Tax: Jurisdiction; GST
Iris Technologies Inc. v. Canada (Attorney General), 2022 FCA 101; 2024 SCC 24 (40346)

This appeal, like the appeal in Dow Chemical Canada ULC v. Canada, 2024 SCC 23, which was heard by the S.C.C. on the same day, highlights the shared statutory jurisdiction in tax matters of the Tax Court of Canada and the Federal Court of Canada. The Federal Court of Appeal’s reasoning herein is entirely well founded, including its statement that the Tax Court does not have jurisdiction where the true purpose of an application for judicial review is to “seek practical relief against the exercise of a discretion” by the Minister of National Revenue. As Rennie J.A. observed, in the circumstance of ministerial discretion, the statutory rule ousting Federal Court jurisdiction in judicial review in favour of the Tax Court does not apply. The Federal Court of Appeal herein confirmed its decision in the partner case of Dow in which it recognized the exclusive jurisdiction of the Federal Court over a ministerial discretionary decision provide for by the ITA. In this case, the Federal Court of Appeal recognized the exclusive jurisdiction of the Tax Court in appeals of the assessments where no such ministerial discretion was involved.

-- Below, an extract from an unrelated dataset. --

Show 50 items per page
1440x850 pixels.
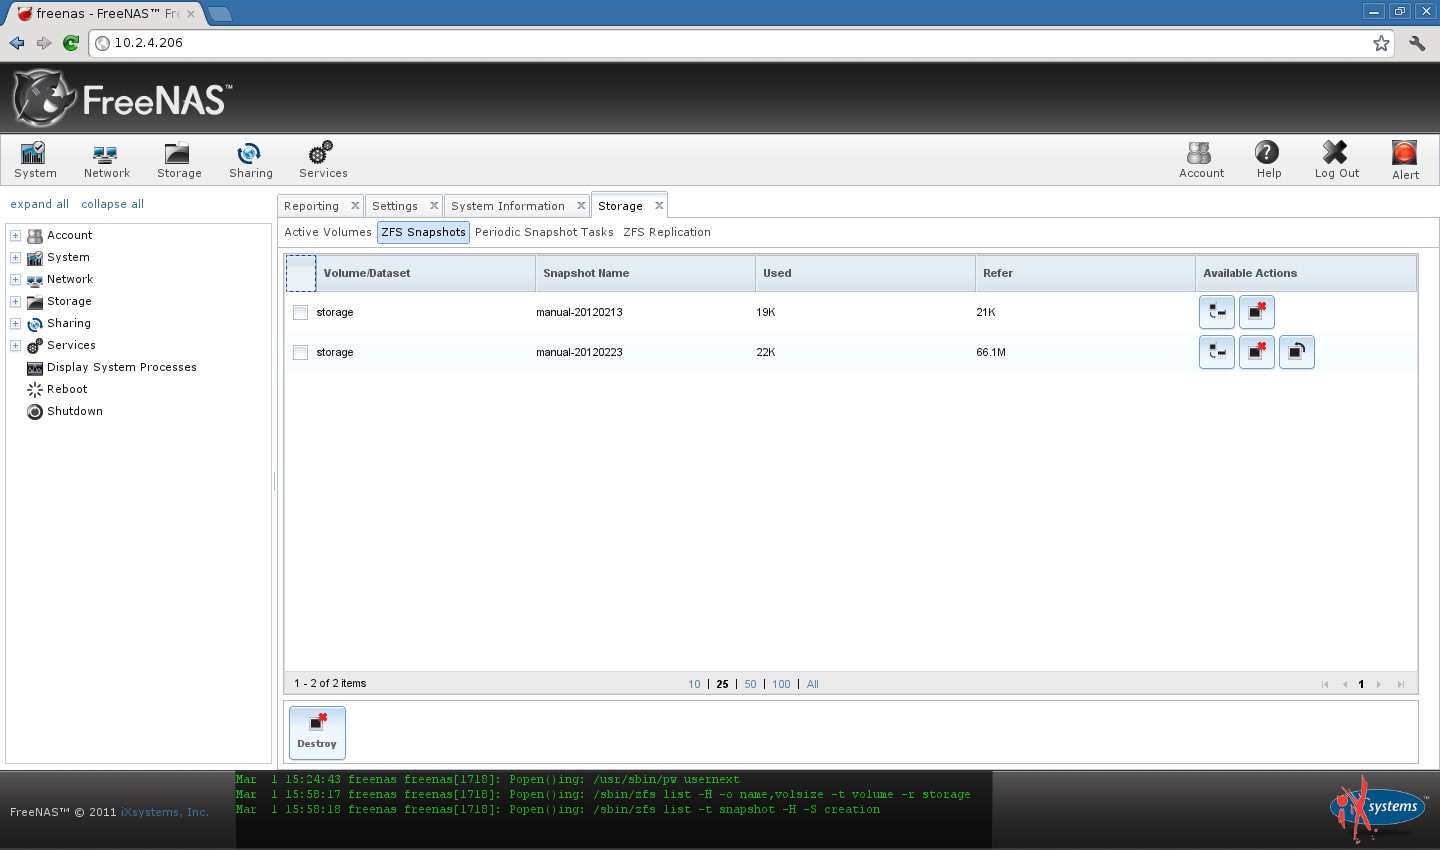750,684
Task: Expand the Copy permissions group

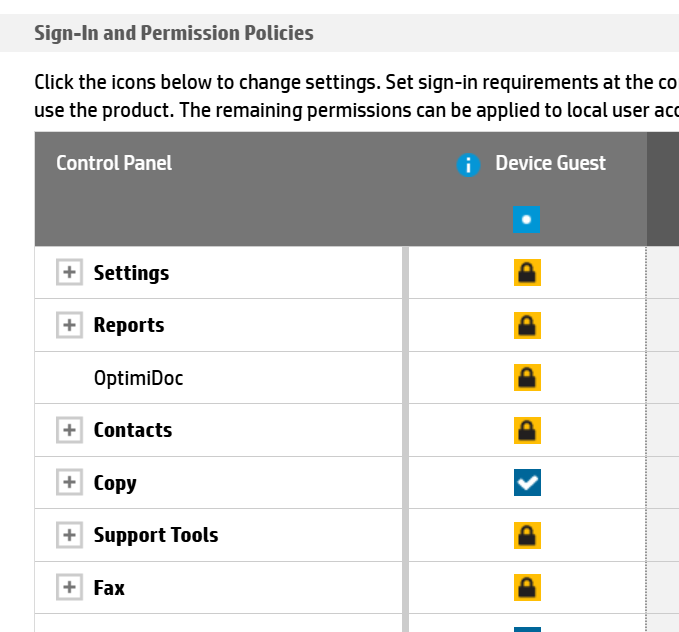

Tax: Jurisdiction; Standard of Review; Transfer Pricing
Dow Chemical Canada ULC v. Canada, 2022 FCA 70; 2024 SCC 23 (40276)

This appeal concerns the jurisdiction of the Tax Court of Canada, sitting in appeal of a taxpayer’s assessment, to review the Minister of National Revenue’s decisions under s. 247(10) of the Income Tax Act. Parliament has conferred on the Minister discretionary authority to decide whether “the circumstances are such that it would be appropriate” to make a downward transfer pricing adjustment; a downward adjustment can only be made in accordance with the ITA where the Minister has come to the opinion that it is appropriate. When the taxpayer seeks to challenge the Minister’s discretionary decision, should that challenge be brought by an appeal to the Tax Court, pursuant to that court’s exclusive statutory jurisdiction to decide on the correctness of the taxpayer’s income tax assessment? Or should the taxpayer’s challenge be brought instead before the Federal Court of Canada, pursuant to that court’s exclusive statutory jurisdiction over judicial review, proceeding on the presumptively applicable standard of reasonableness? Ousting the Federal Court’s jurisdiction in the absence of express direction by statute and enlarging the Tax Court’s review function would prompt new controversy over jurisdictional boundaries, all in service of supposed benefits for access to justice that strike me as largely illusory. Parliament plainly did not intend for the Tax Court to serve as an exclusive forum for taxation matters; it expressly granted by statute some jurisdiction over taxation matters to the Federal Court, some to the Tax Court, and even some original jurisdiction in taxation matters to the Federal Court of Appeal.

Leaves to Appeal Granted

Criminal Law: DUI
R. v. Singer, 2023 SKCA 123 (41090)

Issues re DUI in one’s driveway.

Insurance: Exclusion Clauses; GRC
Stephen Emond and Claudette Emond v. Trillium Mutual Insurance Company, 2023 ONCA 729 (41077)

Insurance issues re flooding and GRC (Guaranteed Rebuilding Cost).

Municipal Law: Development; By-laws; Zoning
Ville de Sainte-Julie v. Investissements Laroda Inc., 2023 QCCA 1294 (41036)

By-law and zoning issues re development.